There was a Facebook whistleblower, Sophie Zhang, who told them "The story isn't passing the smell test." And she told me later in the interview that when she said that, people started calling her a fascist-enabler. Please, sometimes, let's also look at the labeling and the name-calling that comes from sites that are considered more liberal. So they said, "You're a fascist-enabler. You're a sanghi." Sanghi is known for the right-wing in India. "You are just biased." She's a Facebook whistleblower.

There's a point to this story and I'm getting to it. They then said, "Our story is right and we are going to release emails that show that Meta has acknowledged this story." So they then published some emails, supposedly from the global head of Meta, and we all looked at that and we were like, "This email doesn't sound authentic," but they insisted it was. So this became more and more controversial.

Now, why am I saying this? Because I think Wire really wanted to believe that the BJP and Meta, it was like, this was their belief and they were almost attaching their belief to the reporting as opposed to reporting and then seeing whether it confirmed their belief. So, they published this report, and that email is forged. I'm cutting through this long story. That email is fake.

But it got a lot worse before this was found out because they then said, "We have given it to two independent experts, and the two independent experts have verified that this email is true." The two verified experts then said, "We never wrote this. We never gave the green signal." So, from beginning to end, it was a complete falsification. We don't know who falsified and why. They then hung out the original reporter to dry and said, "This guy's mentally unstable. He fooled us." Though, for 15 days, they had aggressively owned that story.

Now, why do I share this with you? I share this with you because to me, it is an illustration, a sad moment of where robustness of reportage is not privileged as much as an ideological instinct. Their ideological instinct is, "We don't like the BJP. We don't like Meta. This must be true." It doesn't work that way. And they've spent years building a reputation. It takes one thing to destroy your reputation built up over years. And after that, what's happened I don't agree with. The police has criminalized a case against them. I do not agree with that. That is wrong. But they have filed a counter-criminal case against their reporter, who's the weakest link in this story, and called him mentally unstable.

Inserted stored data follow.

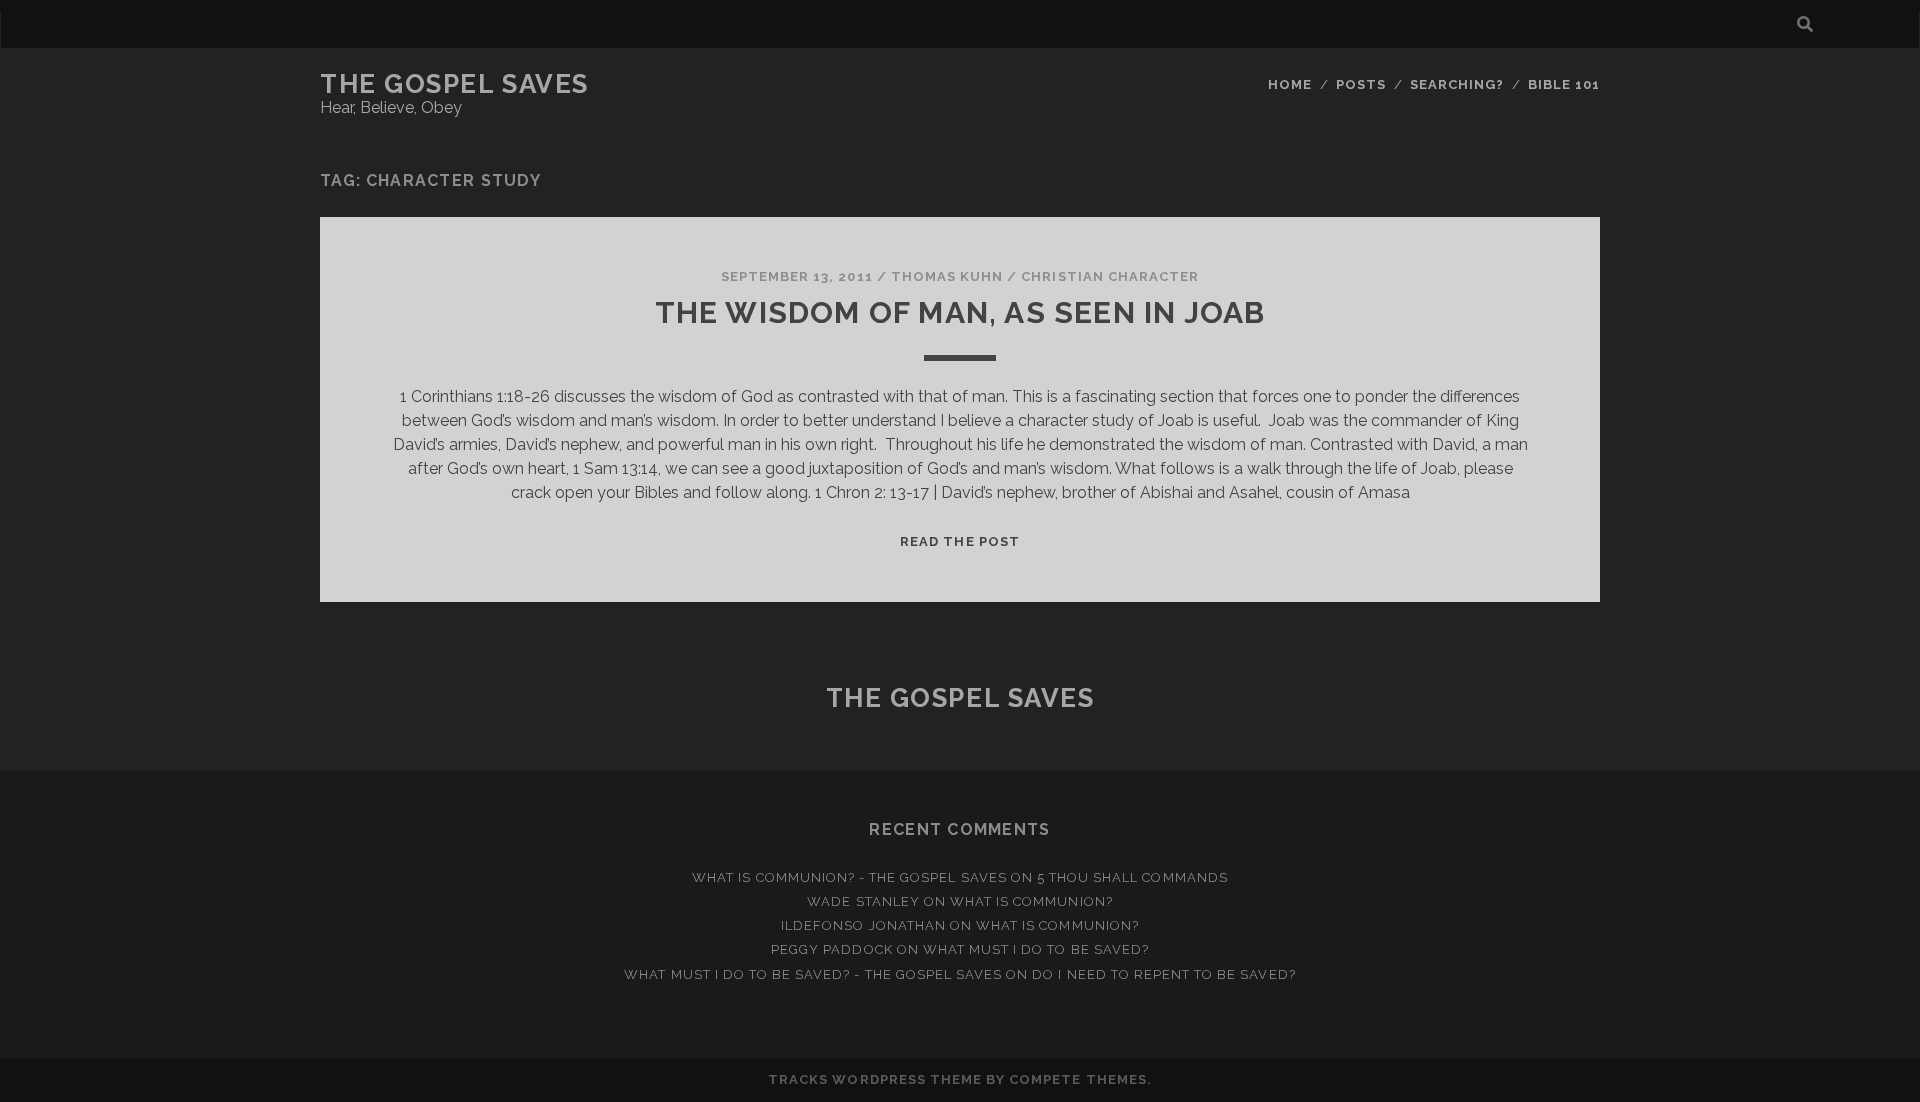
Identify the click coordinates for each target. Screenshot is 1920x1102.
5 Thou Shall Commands (1132, 877)
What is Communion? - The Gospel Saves (849, 877)
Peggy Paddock (832, 949)
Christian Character (1110, 276)
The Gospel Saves (454, 84)
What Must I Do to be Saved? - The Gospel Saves (813, 974)
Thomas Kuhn (947, 276)
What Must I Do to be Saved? (1036, 949)
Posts (1361, 84)
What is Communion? (1031, 901)
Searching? (1457, 84)
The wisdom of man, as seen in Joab (960, 312)
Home (1290, 84)
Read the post (960, 541)
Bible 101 (1564, 84)
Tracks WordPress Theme (875, 1079)
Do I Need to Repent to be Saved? (1163, 974)
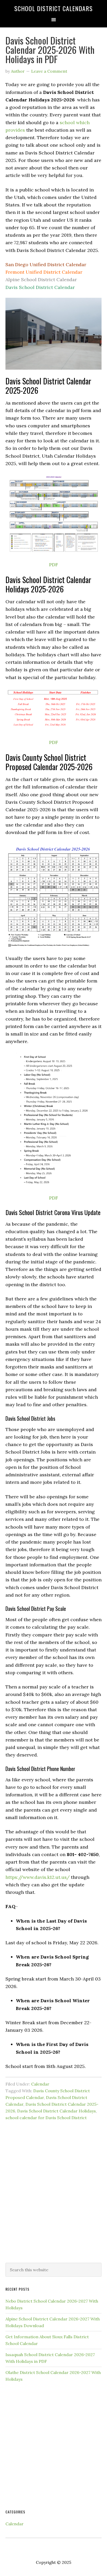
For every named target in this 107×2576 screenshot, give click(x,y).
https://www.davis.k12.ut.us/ (37, 1877)
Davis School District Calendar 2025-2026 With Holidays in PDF (50, 49)
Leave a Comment (49, 71)
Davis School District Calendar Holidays (56, 2110)
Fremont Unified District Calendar (43, 272)
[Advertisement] (53, 2199)
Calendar (40, 2084)
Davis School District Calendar (40, 287)
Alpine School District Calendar (41, 279)
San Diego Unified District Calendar (45, 264)
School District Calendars (53, 8)
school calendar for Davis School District (46, 2117)
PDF (53, 565)
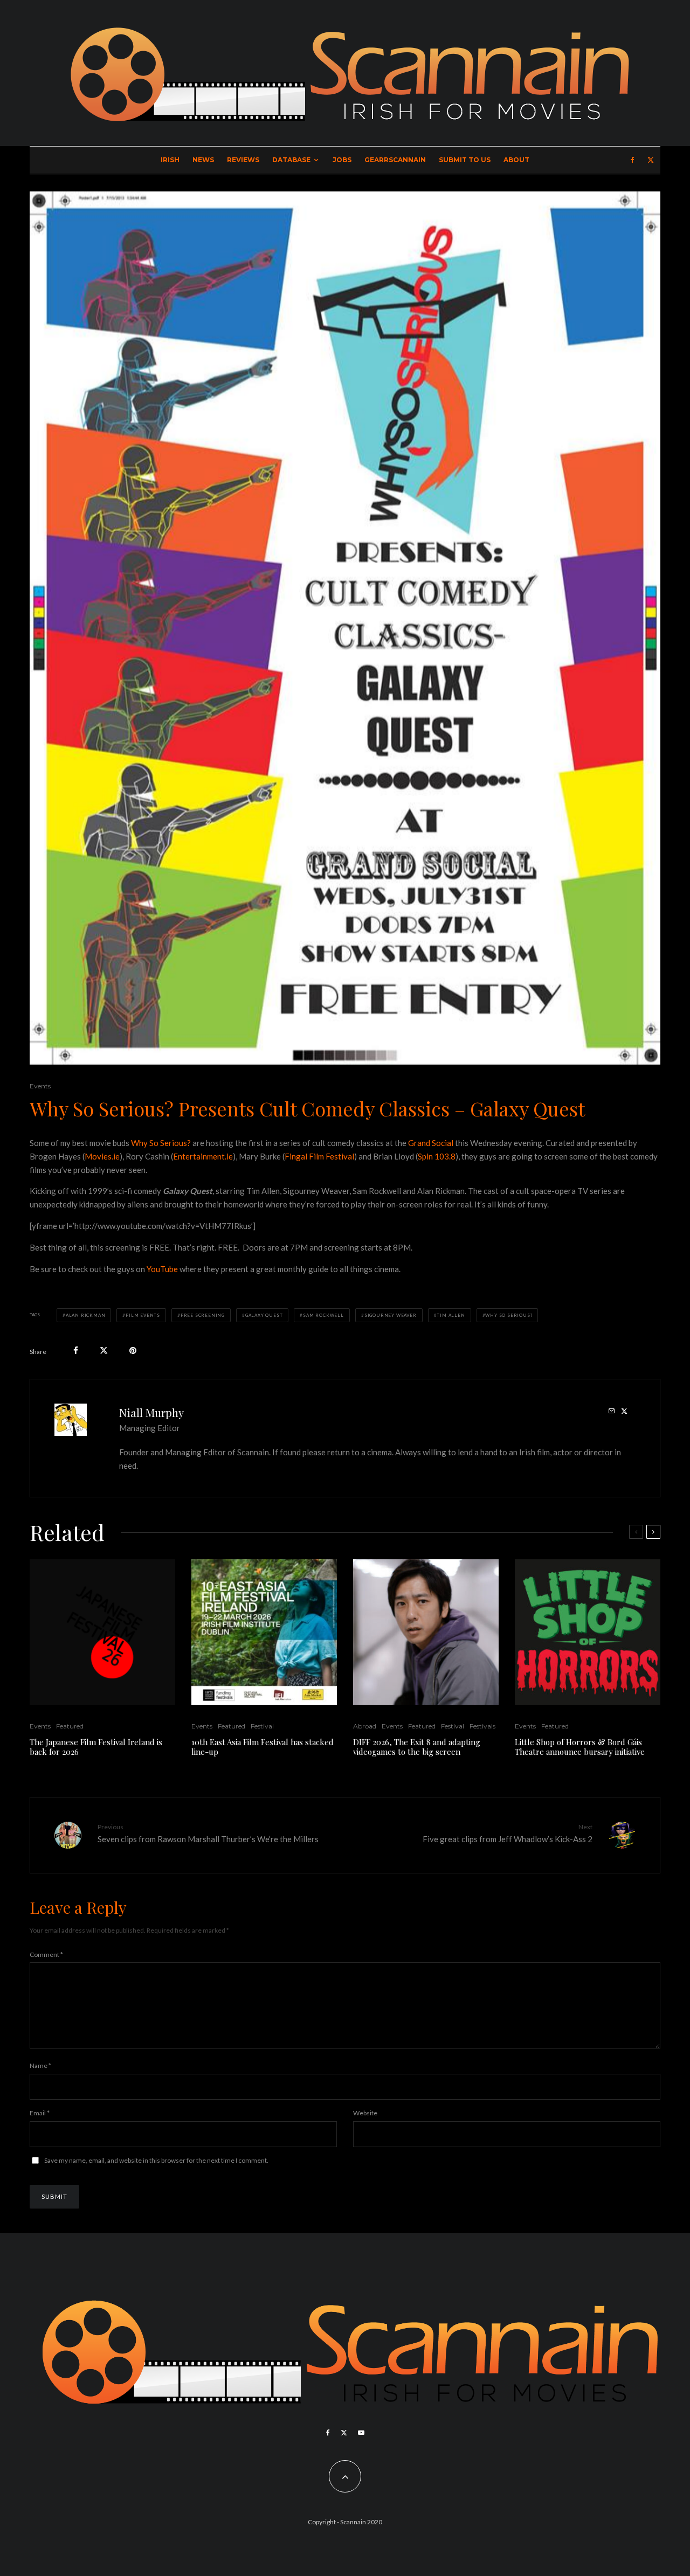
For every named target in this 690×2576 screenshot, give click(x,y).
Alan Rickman (86, 1315)
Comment (46, 1954)
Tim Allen (451, 1315)
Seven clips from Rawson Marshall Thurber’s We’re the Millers (208, 1833)
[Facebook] (632, 160)
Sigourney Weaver (390, 1315)
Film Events (143, 1315)
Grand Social (430, 1143)
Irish (170, 160)
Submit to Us (465, 160)
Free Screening (203, 1315)
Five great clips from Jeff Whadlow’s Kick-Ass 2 (507, 1833)
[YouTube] (361, 2432)
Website (365, 2113)
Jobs (342, 160)
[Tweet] (104, 1350)
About (516, 160)
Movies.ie (102, 1156)
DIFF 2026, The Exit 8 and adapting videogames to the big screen (416, 1746)
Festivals (482, 1726)
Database (291, 160)
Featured (70, 1726)
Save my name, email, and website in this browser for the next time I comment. (156, 2160)
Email (40, 2113)
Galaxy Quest (264, 1315)
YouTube (162, 1269)
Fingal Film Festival (319, 1156)
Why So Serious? (161, 1143)
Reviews (243, 160)
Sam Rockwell (323, 1315)
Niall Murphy (151, 1412)
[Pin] (132, 1350)
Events (40, 1086)
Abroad (364, 1726)
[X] (650, 160)
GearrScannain (395, 160)
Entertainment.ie (203, 1156)
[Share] (75, 1350)
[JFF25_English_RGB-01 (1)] (102, 1632)
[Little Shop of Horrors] (587, 1632)
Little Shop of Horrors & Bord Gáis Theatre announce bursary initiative (580, 1746)
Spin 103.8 (437, 1156)
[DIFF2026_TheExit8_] (426, 1632)
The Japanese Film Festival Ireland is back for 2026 (96, 1746)
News (203, 160)
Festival (262, 1726)
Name (40, 2065)
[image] (264, 1632)
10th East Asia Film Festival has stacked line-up (262, 1746)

I've told you this long, complicated story to answer your question, to say, this polarization is a very real problem. Equally, I've told you about The Wire. If I started telling you about the channel called Republic, a channel called Times Now, the Indians here know it, it is prejudice, dressed up as farce. It is deep bigotry dressed up as farce. It's almost comical. It's crazy.

So, what happens to people who want to be journalists, who don't want to be this or that, who don't want to be the sycophant or the activist, who don't want to be the chamcha or the morcha, who want to be able to have the intellectual honesty to embrace the inconvenient truth? The truth will sometimes be inconvenient to the person you're reporting on, but the truth will also sometimes be inconvenient to yourself. And I think that is when you're tested as a journalist, when you're able to tell the truth that is inconvenient to your own belief. And I think this is the real crisis of journalism. I think people are just looking... I mean, journalism has become, like, an extension of politics. I don't think journalism can survive like that. And that is why so many people don't care for it. It's just an extension of their political belief. And they can also get that from a rally or they can get that from somewhere else. And people who criticize that are the opposition. It's just all partisan politics. And it is indeed the real crisis, a very much one in India.